:: Description of the task ::
Could you return all of the data exactly as given?

:: Saved entries ::

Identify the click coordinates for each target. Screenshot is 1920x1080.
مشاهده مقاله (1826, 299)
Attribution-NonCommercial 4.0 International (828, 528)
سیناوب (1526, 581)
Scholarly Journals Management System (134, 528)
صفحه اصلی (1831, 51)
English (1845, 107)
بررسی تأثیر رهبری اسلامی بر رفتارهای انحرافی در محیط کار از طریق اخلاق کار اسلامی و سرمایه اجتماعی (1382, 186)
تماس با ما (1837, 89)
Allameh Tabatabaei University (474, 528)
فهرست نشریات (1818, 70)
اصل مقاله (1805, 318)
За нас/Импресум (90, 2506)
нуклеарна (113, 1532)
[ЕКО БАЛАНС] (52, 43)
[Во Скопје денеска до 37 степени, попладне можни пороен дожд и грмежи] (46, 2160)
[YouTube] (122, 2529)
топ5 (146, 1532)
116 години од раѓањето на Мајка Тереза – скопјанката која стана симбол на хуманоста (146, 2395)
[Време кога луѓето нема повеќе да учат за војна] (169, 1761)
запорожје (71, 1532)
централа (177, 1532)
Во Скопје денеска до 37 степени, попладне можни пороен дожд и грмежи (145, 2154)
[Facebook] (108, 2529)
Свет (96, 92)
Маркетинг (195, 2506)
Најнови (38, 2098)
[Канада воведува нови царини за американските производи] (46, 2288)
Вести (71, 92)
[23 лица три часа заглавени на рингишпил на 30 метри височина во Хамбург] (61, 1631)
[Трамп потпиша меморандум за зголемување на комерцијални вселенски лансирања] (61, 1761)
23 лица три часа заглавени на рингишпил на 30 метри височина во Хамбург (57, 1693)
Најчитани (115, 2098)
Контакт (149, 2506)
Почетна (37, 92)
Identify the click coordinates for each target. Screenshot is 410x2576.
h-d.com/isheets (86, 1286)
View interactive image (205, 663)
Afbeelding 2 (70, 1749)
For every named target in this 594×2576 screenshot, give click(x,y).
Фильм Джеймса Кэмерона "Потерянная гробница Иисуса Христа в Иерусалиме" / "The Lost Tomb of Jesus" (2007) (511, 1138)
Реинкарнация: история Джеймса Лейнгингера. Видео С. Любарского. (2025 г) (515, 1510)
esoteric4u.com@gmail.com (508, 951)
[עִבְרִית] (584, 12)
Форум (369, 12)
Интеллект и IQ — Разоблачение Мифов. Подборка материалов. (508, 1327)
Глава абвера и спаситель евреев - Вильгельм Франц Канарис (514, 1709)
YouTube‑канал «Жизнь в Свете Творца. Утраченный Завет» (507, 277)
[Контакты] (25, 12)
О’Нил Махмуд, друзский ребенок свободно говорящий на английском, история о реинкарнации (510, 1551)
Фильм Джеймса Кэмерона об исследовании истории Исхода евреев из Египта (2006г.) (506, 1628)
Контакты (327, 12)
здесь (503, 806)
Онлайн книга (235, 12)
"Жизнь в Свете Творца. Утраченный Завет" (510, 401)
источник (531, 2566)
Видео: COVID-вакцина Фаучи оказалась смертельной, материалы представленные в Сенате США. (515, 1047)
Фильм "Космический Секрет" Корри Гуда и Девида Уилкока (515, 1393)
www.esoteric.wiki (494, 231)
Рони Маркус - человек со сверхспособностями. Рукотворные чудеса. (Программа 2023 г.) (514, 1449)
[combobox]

:: Solution ::
Identify the click coordinates for each target. Screenshot is 1920x1080.
مشاهده مقاله (1826, 299)
Attribution-NonCommercial 4.0 International (828, 528)
سیناوب (1526, 581)
Scholarly Journals Management System (134, 528)
صفحه اصلی (1831, 51)
English (1845, 107)
بررسی تأثیر رهبری اسلامی بر رفتارهای انحرافی در محیط کار از طریق اخلاق کار اسلامی و سرمایه اجتماعی (1382, 186)
تماس با ما (1837, 89)
Allameh Tabatabaei University (474, 528)
فهرست نشریات (1818, 70)
اصل مقاله (1805, 318)
За нас/Импресум (90, 2506)
нуклеарна (113, 1532)
[ЕКО БАЛАНС] (52, 43)
[Во Скопје денеска до 37 степени, попладне можни пороен дожд и грмежи] (46, 2160)
[YouTube] (122, 2529)
топ5 (146, 1532)
116 години од раѓањето на Мајка Тереза – скопјанката која стана симбол на хуманоста (146, 2395)
[Време кога луѓето нема повеќе да учат за војна] (169, 1761)
запорожје (71, 1532)
централа (177, 1532)
Во Скопје денеска до 37 степени, попладне можни пороен дожд и грмежи (145, 2154)
[Facebook] (108, 2529)
Свет (96, 92)
Маркетинг (195, 2506)
Најнови (38, 2098)
[Канада воведува нови царини за американските производи] (46, 2288)
Вести (71, 92)
[23 лица три часа заглавени на рингишпил на 30 метри височина во Хамбург] (61, 1631)
[Трамп потпиша меморандум за зголемување на комерцијални вселенски лансирања] (61, 1761)
23 лица три часа заглавени на рингишпил на 30 метри височина во Хамбург (57, 1693)
Најчитани (115, 2098)
Контакт (149, 2506)
Почетна (37, 92)
Identify the click coordinates for each target. Screenshot is 410x2576.
h-d.com/isheets (86, 1286)
View interactive image (205, 663)
Afbeelding 2 (70, 1749)
For every named target in this 594×2576 screenshot, give click(x,y).
Фильм Джеймса Кэмерона "Потерянная гробница Иисуса Христа в Иерусалиме" / "The Lost Tomb of Jesus" (2007) (511, 1138)
Реинкарнация: история Джеймса Лейнгингера. Видео С. Любарского. (2025 г) (515, 1510)
esoteric4u.com@gmail.com (508, 951)
[עִבְרִית] (584, 12)
Форум (369, 12)
Интеллект и IQ — Разоблачение Мифов. Подборка материалов. (508, 1327)
Глава абвера и спаситель евреев - Вильгельм Франц Канарис (514, 1709)
YouTube‑канал «Жизнь в Свете Творца. Утраченный Завет» (507, 277)
[Контакты] (25, 12)
О’Нил Махмуд, друзский ребенок свободно говорящий на английском, история о реинкарнации (510, 1551)
Фильм Джеймса Кэмерона об исследовании истории Исхода евреев из Египта (2006г.) (506, 1628)
Контакты (327, 12)
здесь (503, 806)
Онлайн книга (235, 12)
"Жизнь в Свете Творца. Утраченный Завет" (510, 401)
источник (531, 2566)
Видео: COVID-вакцина Фаучи оказалась смертельной, материалы представленные в Сенате США. (515, 1047)
Фильм "Космический Секрет" Корри Гуда и Девида Уилкока (515, 1393)
www.esoteric.wiki (494, 231)
Рони Маркус - человек со сверхспособностями. Рукотворные чудеса. (Программа 2023 г.) (514, 1449)
[combobox]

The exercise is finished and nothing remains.